Traduzindo, opção preferencial pelos empresários em detrimento dos cidadãos que compram produtos e serviços. O interessante é que o governo federal não patrocinou, até hoje, uma ampla reforma tributária e fiscal. Desonera alguns segmentos da economia, mas não ataca os problemas principais: gastos públicos excessivos e desperdício de recursos financeiros para continuar no poder. Também por esse motivo, não me surpreendo que as autoridades não tenham pressa na exposição da carga tributária em produtos e serviços que adquirimos ao longo dos dias. Ficaria mais clara a brutal ‘mordida’ em nossos bolsos. E que pagamos muito mais do que deveríamos, porque o mercado se limita a quem tenha mais renda para bancar tais preços.
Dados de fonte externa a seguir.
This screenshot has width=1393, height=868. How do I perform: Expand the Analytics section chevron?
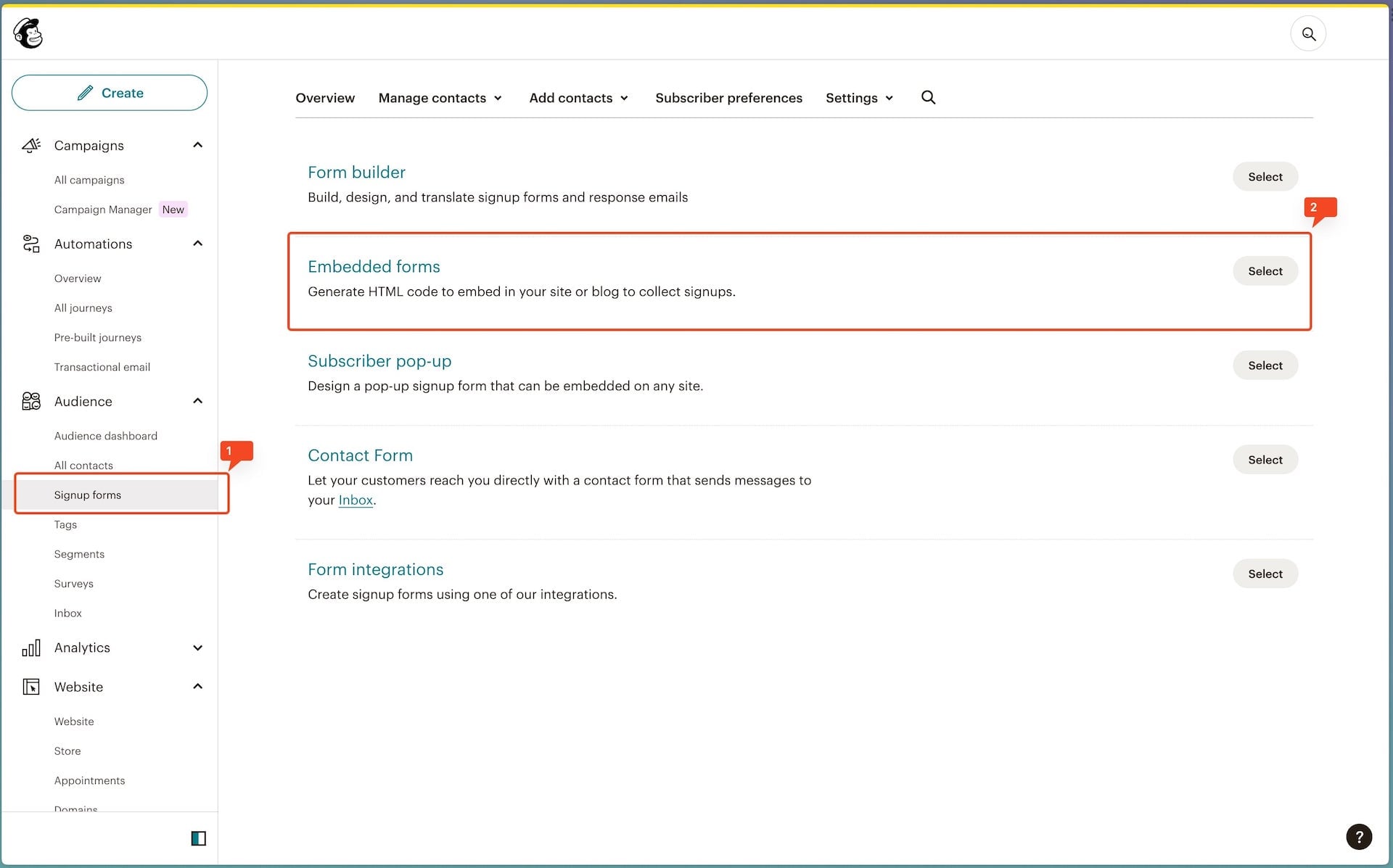197,648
Com isso, é difícil ter escala de produção e vendas. Economistas de renome sustentam que o ideal seria cobrar menos tributos de mais pessoas, que chegariam ao mercado de consumo não apenas via endividamento familiar.
Escrevi no artigo da semana anterior que a nota fiscal com impostos detalhados seria uma das grandes notícias de junho. Pois é, não será. Talvez o seja em janeiro de 2015, se nada mudar, novamente, até lá.
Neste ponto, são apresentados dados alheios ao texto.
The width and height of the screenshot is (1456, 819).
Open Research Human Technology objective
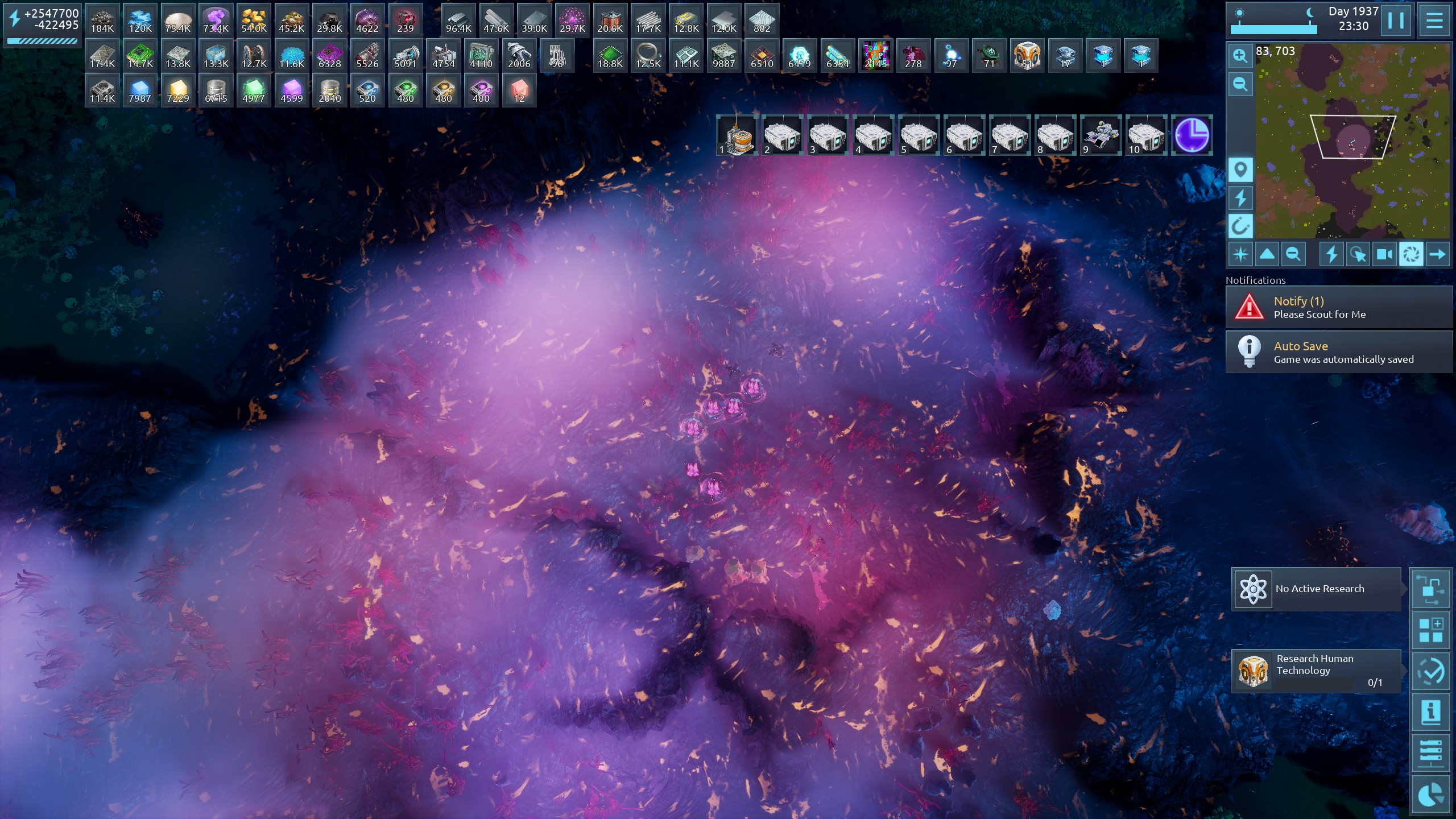[1317, 671]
Sem multas, por que a maioria dos comerciantes adotaria a nota fiscal com impostos detalhados? Postergar conquistas é algo muito triste. Desanima eleitores já inquietos devido ao raquítico crescimento econômico, e frustrados com as obras de mobilidade prometidas para a Copa do Mundo deste ano, que não saíram do papel.
Quase tivemos dissabor semelhante em relação à obrigatoriedade de os carros novos saírem de fábrica com freios ABS e airbag frontal duplo. Houve uma ameaça de recuo, a opinião pública chiou, e a medida entrou em vigor em janeiro último. Não há dúvidas de que salvará milhares de vidas, ao aumentar a segurança automotiva. Como cogitar não colocar uma lei destas em vigor no prazo previsto? Não sei.
Agora, os comerciantes alegam que não conseguiram se adaptar à exigência da transparência fiscal. Tiveram muito tempo para isso, pois a legislação é do ano passado. Adiar sua vigência é um claro exemplo de desrespeito ao consumidor, cometido pelos que batem no peito e afirmam ser a única saída para evitar o choro e ranger de dentes. É absurdo similar ao aviso de que, vejam bem, os celulares e outros dispositivos não funcionarão adequadamente em algumas arenas da Copa. É difícil encontrar maior atestado de incompetência. Ou de inoperância, desinteresse, menoscabo – no dicionário, desdém, desprezo e aviltamento.
Depois de elogiar a nova nota fiscal, e de comemorar sua efetividade, é lamentável ter de dizer que começo a duvidar de que saia do papel para o mundo real. Pior ainda, é não achar tal situação inédita, do outro mundo. É dura a vida de quem defende os direitos do consumidor, em tempos bicudos como o atual.
Retrocesso é uma palavra leve para definir o que vivenciamos. Algo como a aceitação dos mandonismos da Fifa, em troca da realização da maior competição mundial do futebol. Ou como a sugestão do jegue, como meio de transporte, para quem exige metrô para chegar aos estádios. As coisas são assim, têm sido assim, não precisam continuar assim. Não há nenhuma razão para isso. A não ser que você goste, e assine embaixo.